With regard to research, funds have been given to many Institutions and Colleges to finance egg related products and today the Trust is virtually the only organisation supporting work of this nature in the various centres of learning. Recently the Trust has given steadfast support to work which it is hoped will lead to an effective treatment against the scourge of poultry red mite.
As far as education is concerned, it has been the constant policy of the Trust to sponsor PhD students in egg related subjects. Until quite recently the Trust was sponsoring 2 new PhD students each year. However the rising cost of supporting a PhD student, coupled with the fact that the study period has extended from 3 to 4 years in length, has meant that now only one new student every second year is taken on. Many of these students, after receiving their PhD, used to continue in a career of poultry research and ultimately become the eminent scientists of the future. Now, however, it is becoming increasingly difficult for qualified PhDs to find a suitable position within the industry.

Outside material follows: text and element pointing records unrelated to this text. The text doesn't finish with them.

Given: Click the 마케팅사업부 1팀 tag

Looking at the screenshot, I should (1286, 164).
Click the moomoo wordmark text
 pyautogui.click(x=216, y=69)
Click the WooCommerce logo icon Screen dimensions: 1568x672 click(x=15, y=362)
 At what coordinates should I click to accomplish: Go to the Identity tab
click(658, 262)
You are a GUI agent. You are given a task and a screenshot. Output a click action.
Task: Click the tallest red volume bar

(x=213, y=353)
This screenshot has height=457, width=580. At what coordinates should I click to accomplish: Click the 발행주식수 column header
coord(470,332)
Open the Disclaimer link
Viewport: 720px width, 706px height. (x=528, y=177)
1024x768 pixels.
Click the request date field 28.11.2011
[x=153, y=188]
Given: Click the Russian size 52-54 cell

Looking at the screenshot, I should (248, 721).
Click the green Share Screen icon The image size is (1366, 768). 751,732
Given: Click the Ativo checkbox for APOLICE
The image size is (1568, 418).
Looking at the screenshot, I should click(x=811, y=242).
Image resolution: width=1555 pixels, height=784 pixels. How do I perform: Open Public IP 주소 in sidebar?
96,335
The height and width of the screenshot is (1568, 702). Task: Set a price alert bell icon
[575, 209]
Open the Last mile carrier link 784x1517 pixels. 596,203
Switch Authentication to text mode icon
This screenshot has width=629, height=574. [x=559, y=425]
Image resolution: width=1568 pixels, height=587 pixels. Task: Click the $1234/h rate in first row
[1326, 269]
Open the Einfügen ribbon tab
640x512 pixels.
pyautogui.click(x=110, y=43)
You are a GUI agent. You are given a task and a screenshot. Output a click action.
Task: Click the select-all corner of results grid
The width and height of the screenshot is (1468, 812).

A Nuffield Farming Scholarship has been financed each year for the study of a subject connected with egg production or marketing. This pays for a minimum of 8 weeks abroad studying the chosen aspect and then, in return, the Scholar produces a report on his/her findings which is then published. The poultry Scholars thus supported have formed themselves into a group and it is estimated that two thirds of the industry is represented within that gathering.
The Trust consists of 3 nominated Trustees and 3 co-opted Trustees (one of whom should be an eminent poultry scientist) and a Secretary/Administrator. All Trustees serve a 3-year term but are eligible for re-election if they wish.